* Assigned task
Exactly as they appear, copy the lines of the listing from the one containing "This screenshot has height=768, width=1366." through the final line, both included, and nothing else.

※

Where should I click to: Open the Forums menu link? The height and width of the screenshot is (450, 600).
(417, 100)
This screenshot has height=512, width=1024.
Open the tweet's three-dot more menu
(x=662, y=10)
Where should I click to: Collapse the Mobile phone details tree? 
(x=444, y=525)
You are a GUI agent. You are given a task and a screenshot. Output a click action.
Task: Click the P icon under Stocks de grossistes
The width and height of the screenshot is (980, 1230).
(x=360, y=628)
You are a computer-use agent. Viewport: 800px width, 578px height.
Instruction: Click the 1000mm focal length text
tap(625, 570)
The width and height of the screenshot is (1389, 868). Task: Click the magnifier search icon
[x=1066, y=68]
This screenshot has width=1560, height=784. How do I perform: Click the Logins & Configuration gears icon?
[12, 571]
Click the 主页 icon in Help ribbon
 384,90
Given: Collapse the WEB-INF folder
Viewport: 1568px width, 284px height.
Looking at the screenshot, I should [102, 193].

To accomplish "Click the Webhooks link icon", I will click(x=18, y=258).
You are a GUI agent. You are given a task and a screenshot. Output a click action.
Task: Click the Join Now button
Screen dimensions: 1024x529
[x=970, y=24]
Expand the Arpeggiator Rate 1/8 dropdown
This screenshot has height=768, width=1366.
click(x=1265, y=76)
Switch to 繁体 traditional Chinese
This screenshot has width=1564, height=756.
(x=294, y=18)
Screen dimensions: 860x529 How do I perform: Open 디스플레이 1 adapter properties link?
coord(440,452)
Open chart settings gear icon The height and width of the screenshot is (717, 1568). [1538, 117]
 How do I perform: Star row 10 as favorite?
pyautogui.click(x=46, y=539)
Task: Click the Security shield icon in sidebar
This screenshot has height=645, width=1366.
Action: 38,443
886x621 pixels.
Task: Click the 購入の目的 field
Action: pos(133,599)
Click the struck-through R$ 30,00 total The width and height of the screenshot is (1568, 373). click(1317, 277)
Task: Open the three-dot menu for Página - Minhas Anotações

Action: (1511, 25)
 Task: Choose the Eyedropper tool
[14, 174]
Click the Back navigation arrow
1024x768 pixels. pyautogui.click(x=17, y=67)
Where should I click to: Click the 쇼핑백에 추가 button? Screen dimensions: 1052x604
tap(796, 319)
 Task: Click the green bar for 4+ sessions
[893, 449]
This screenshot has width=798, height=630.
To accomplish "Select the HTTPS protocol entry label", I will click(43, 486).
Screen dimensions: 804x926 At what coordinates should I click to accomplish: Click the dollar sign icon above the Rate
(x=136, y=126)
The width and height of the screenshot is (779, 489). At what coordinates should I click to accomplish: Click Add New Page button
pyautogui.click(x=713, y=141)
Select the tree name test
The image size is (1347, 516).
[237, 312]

※

* Response
This screenshot has height=768, width=1366.
click(x=1265, y=76)
Switch to 繁体 traditional Chinese
This screenshot has width=1564, height=756.
(x=294, y=18)
Screen dimensions: 860x529 How do I perform: Open 디스플레이 1 adapter properties link?
coord(440,452)
Open chart settings gear icon The height and width of the screenshot is (717, 1568). [1538, 117]
 How do I perform: Star row 10 as favorite?
pyautogui.click(x=46, y=539)
Task: Click the Security shield icon in sidebar
This screenshot has height=645, width=1366.
Action: 38,443
886x621 pixels.
Task: Click the 購入の目的 field
Action: pos(133,599)
Click the struck-through R$ 30,00 total The width and height of the screenshot is (1568, 373). click(1317, 277)
Task: Open the three-dot menu for Página - Minhas Anotações

Action: (1511, 25)
 Task: Choose the Eyedropper tool
[14, 174]
Click the Back navigation arrow
1024x768 pixels. pyautogui.click(x=17, y=67)
Where should I click to: Click the 쇼핑백에 추가 button? Screen dimensions: 1052x604
tap(796, 319)
 Task: Click the green bar for 4+ sessions
[893, 449]
This screenshot has width=798, height=630.
To accomplish "Select the HTTPS protocol entry label", I will click(43, 486).
Screen dimensions: 804x926 At what coordinates should I click to accomplish: Click the dollar sign icon above the Rate
(x=136, y=126)
The width and height of the screenshot is (779, 489). At what coordinates should I click to accomplish: Click Add New Page button
pyautogui.click(x=713, y=141)
Select the tree name test
The image size is (1347, 516).
[237, 312]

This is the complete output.